Bureaucratic Red Tape Makes for Lots of Suffering
This was sent to me by a long-time reader of this site. I think it is worth sharing:
Dear Dr. Farrago:
I just lost my 89 year old mother to ovarian cancer. She had been having issues with nausea and her physician thought it was related to her diabetes, which had been detected shortly before her 80th birthday. She finally got a CT scan which revealed probable stage 4 cancer. When an oncologist/surgeon confirmed the diagnosis, he was unavailable to operate for a full month.
Her pain was so intense by the time of the pre-op due to abdominal swelling that she spent the night in agony at the emergency room, though she couldn’t be admitted due to some stupid Medicare rules. When the oncologist told my sister that she could be admitted if she became sicker, she responded, “How much sicker can she get?”
One of the craziest things that happened prior to surgery was the requirement by law that she be informed that “This procedure will leave you unable to have children.” It would have been a miracle greater than the Biblical Rachel’s late-in-life pregnancy, as my mother had undergone a partial hysterectomy decades earlier. And she was 89!

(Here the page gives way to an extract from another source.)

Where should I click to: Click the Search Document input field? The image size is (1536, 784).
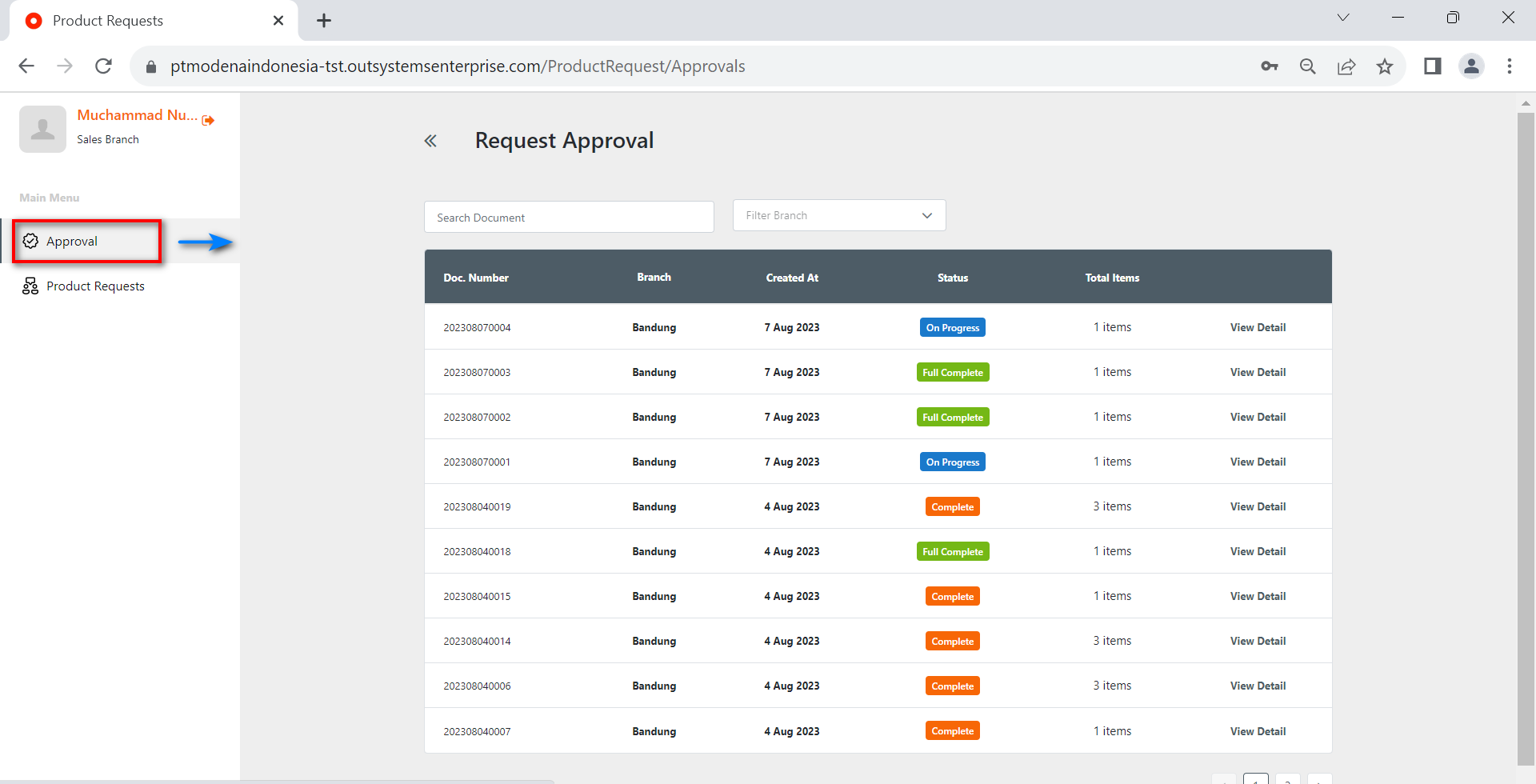click(569, 218)
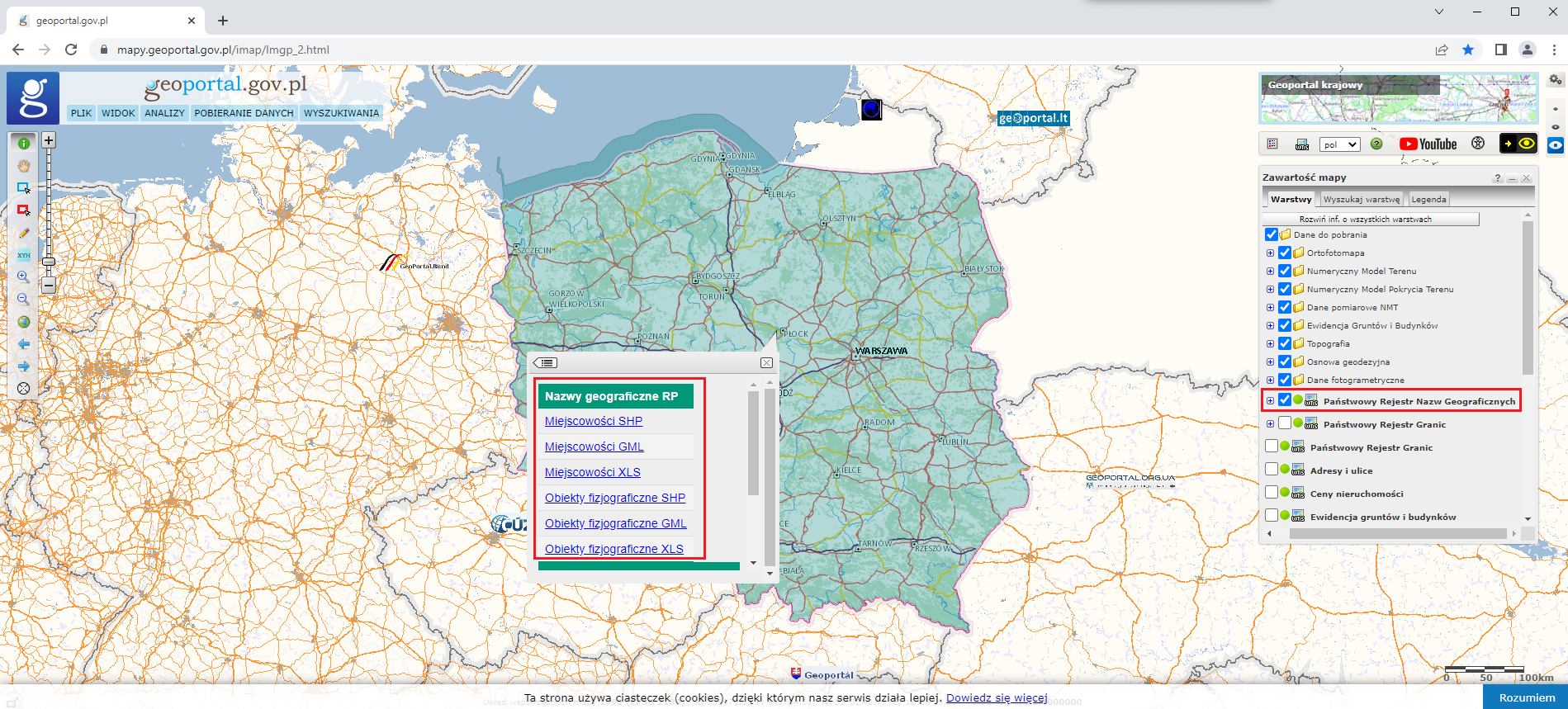
Task: Download Miejscowości SHP link
Action: 593,421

I feel like physicians did what they could, though the idiotic red tape and delays reduced her odds of recovery from slim to none. I can only imagine how worse it will get as the hideous bureaucratic reach of ObamaCare takes hold.
Thanks for sharing. Nothing slows down progress like the high coefficient of bureaucratic drag.
As a fellow ovarian cancer patient, I sent this writer my deepest sympathy. I, too, have dealt with ridiculous things in my care and try hard to appreciate my doctors, who have to deal with the nonsense surrounding them and still do their jobs to try to help patients. I am a veterinarian and am grateful we don’t have the same structure to our work.
This is the very lesson we should have been learning from Medicare these past 4 decades, seeking to privatize these bloated programs rather than expandning this cruel and inefficient incompetency to cover more patients. THose that vote overwhelmingly in favor of government-provided care cannot – or will not – grasp that it is inseperable from the red tape and deficits which always get worse.
No fan of Medicare, but private insurers are far worse to deal with on a day-in, day-out basis: arbitrary and unannounced policy changes, crushing pre-auths, incompetent and erroneous claims processing, ever-changing formularies and narrow networks. And, if they gain a large enough market share, they cut payment to 85% of Medicare. Sorry, but I have no interest in letting United and Aetna get their claws on even more of our medical care dollars.